Bem, voltemos ao ponto de partida. A relação de alguns entrevistadores de tevê e rádio com os cientistas políticos e vice-versa é de mútua reverência. Quase sempre o entrevistado elogia a pergunta que ouviu e o entrevistador acolhe a resposta com alvoroçada concordância. Uma batalha de confetes, um pingue-pongue de flores. E nós, ouvintes e telespectadores, a receber lições cujo vocabulário agora incorporou o termo ‘republicano’, que é uma espécie de pomada maravilha e serve para tudo. Falam da ‘visão republicana’, do ‘conteúdo republicano’ e até mesmo do ‘esgarçamento do tecido republicano’, que substituiu o antigo ‘tecido social’. Isso eles usam para falar das brigas do PSDB versus PT numa hora em que o termo ‘republicano’, para o mundo, lembra imediatamente o partido e o estilo de Bush.

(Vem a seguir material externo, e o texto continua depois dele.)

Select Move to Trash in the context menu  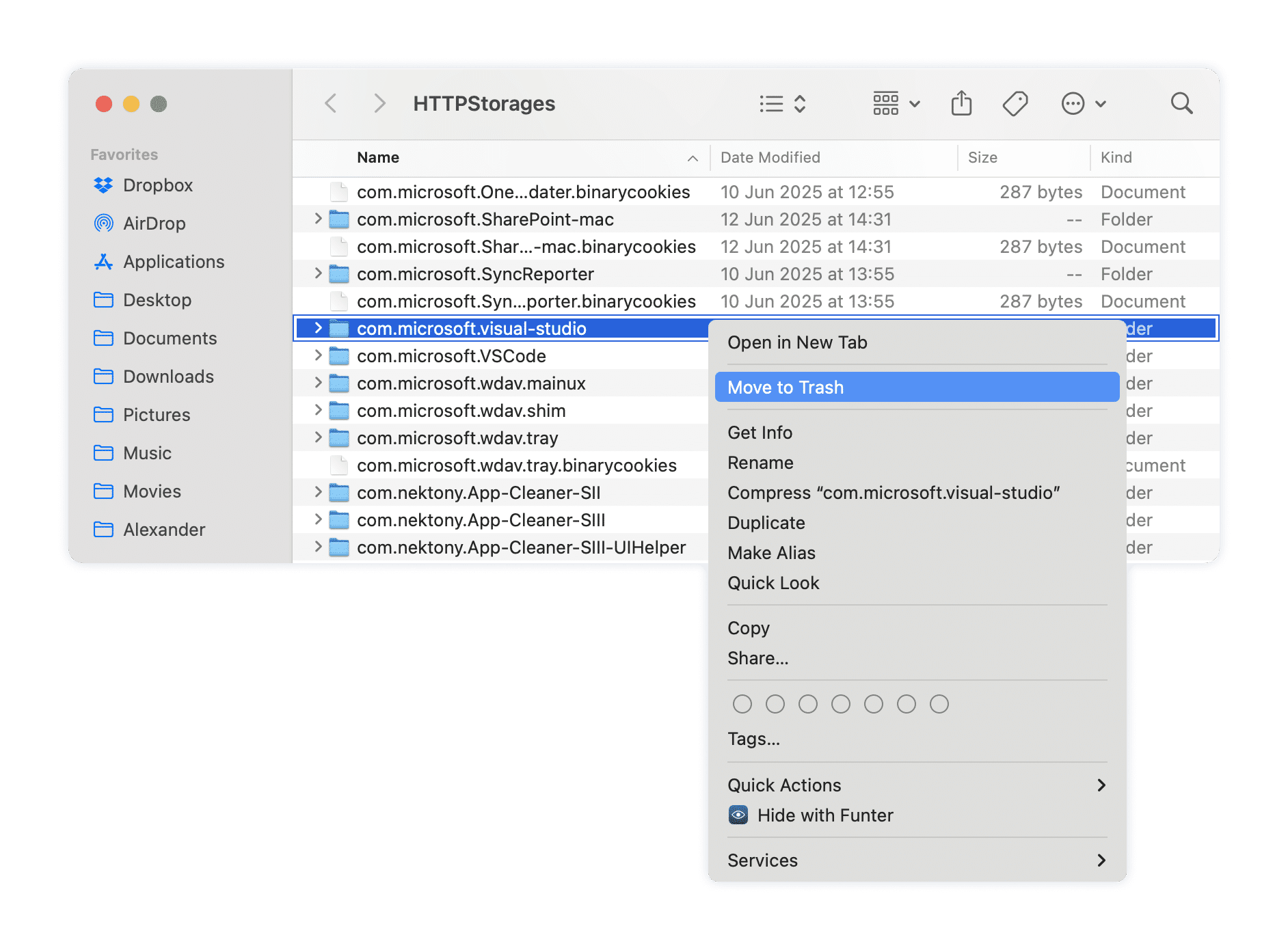pos(786,387)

Às vezes me pergunto – e sei o quanto isso pode sugerir uma grande heresia – se a retórica usual dos cientistas políticos, aqui ou em qualquer lugar, é realmente necessária. Inegavelmente serve, e muito, para emissoras de rádio e tevê a cabo. Afinal, que diabos, não se pode achar mão-de-obra simultaneamente mais sofisticada e mais barata para longas entrevistas. Mas, para a difusão do conhecimento, ouso dizer que bastariam, nas horas de crise, uma imprensa livre, analítica, e o trabalho multissecular dos historiadores. Não quero dizer que a contribuição intelectual do chamado cientista político é descartável. A implicância é com o linguajar e a forma pedante com que se autodenominam. Por que não se apresentam e falam como historiadores, na acepção clássica e tradicional?

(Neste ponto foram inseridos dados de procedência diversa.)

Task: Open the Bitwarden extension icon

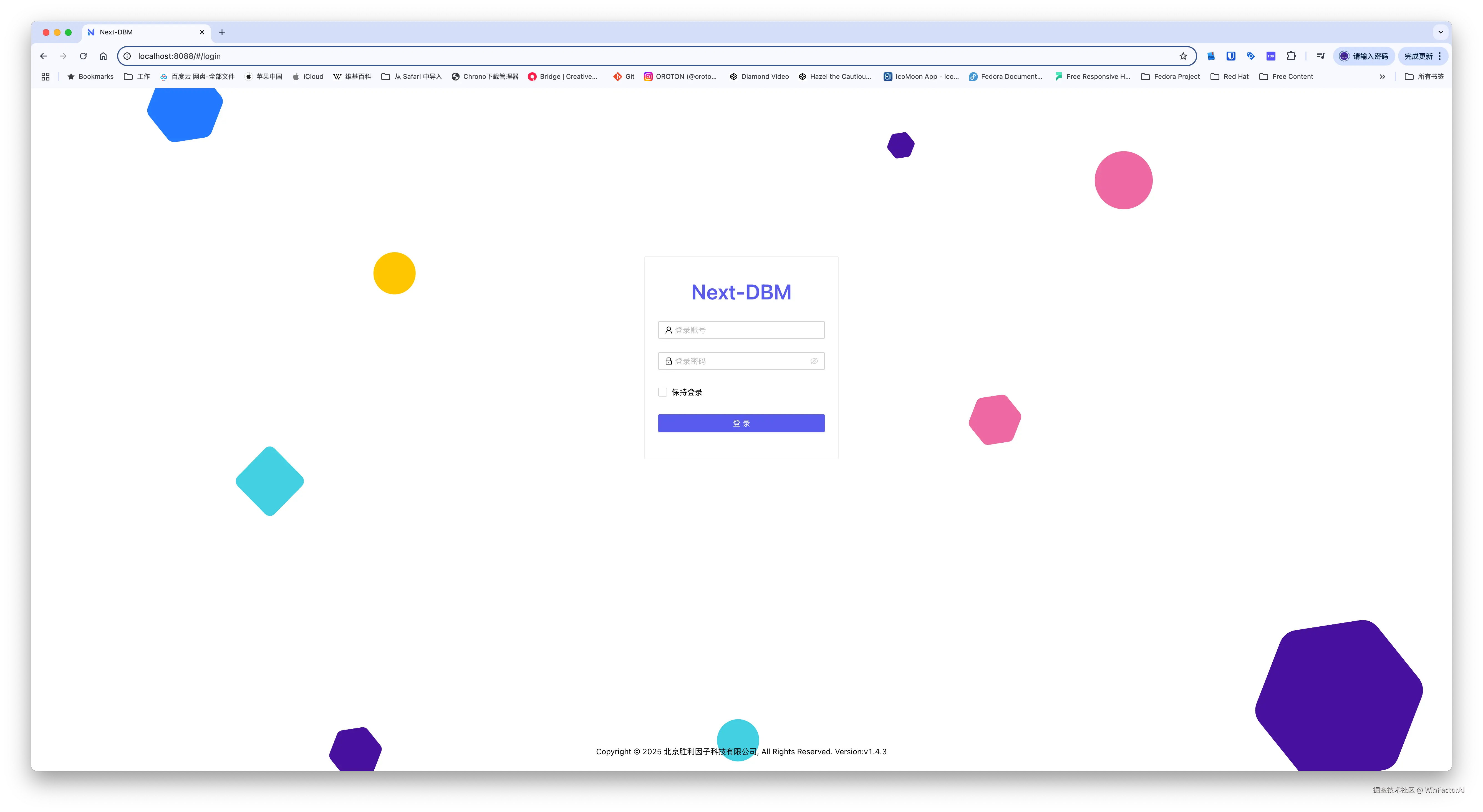Action: pos(1231,56)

A propósito, cientistas políticos igualmente se ocupam das relações internacionais. Basta um tiroteio a mais no Iraque e suas figuras carimbadas aparecem no vídeo. Para isso, antigamente, existiam comentaristas especializados, que ao meu ver deveriam voltar. A crônica internacional dos fatos em andamento é tarefa intransferível de jornalistas.

Prova disso é o livro Plano de Ataque, de Bob Woodward , da editora Globo. Bob, vocês sabem, é aquele repórter que, em dupla com Carl Bernstein, descobriu Watergate e derrubou Richard Nixon. Este seu novo livro, contando em detalhes a trama para a invasão do Iraque, resultou de 75 entrevistas, inclusive uma de três horas com o presidente Bush. É impressionante como ele resiste à tentação de ‘interpretar’ a maioria dos fatos. O seu estilo claro e factual deixa isso para os historiadores.

Ele teve acesso a todos os grandes da administração envolvidos no Plano, durante 16 meses de preparativos. Reuniões secretíssimas vêm à tona, com os seus desdobramentos em divergências, intrigas, monumentais disputas internas. Para se ter uma idéia de até onde foi o bom repórter nas apurações, lá está, dentro da narrativa, o fraseado chulo do presidente, em conversa com assessores do primeiro-ministro Tony Blair, que o apoiou na empreitada: ‘Seu chefe tem cojones…’ – disse o cristão evangélico, empregando o coloquial espanhol para testículos. Comentou depois que os ingleses não entenderiam o termo, provavelmente aprendido por ele numa taberna do Texas, perto do México. E disse ainda que chamaria sua conferência com Blair em Camp David de ‘a reunião dos colhões’. Qualquer coincidência com a retórica do ‘aquilo roxo’, usada por Fernando Collor, terá sido mera semelhança. Dois presidentes, duas Américas, um só estilo.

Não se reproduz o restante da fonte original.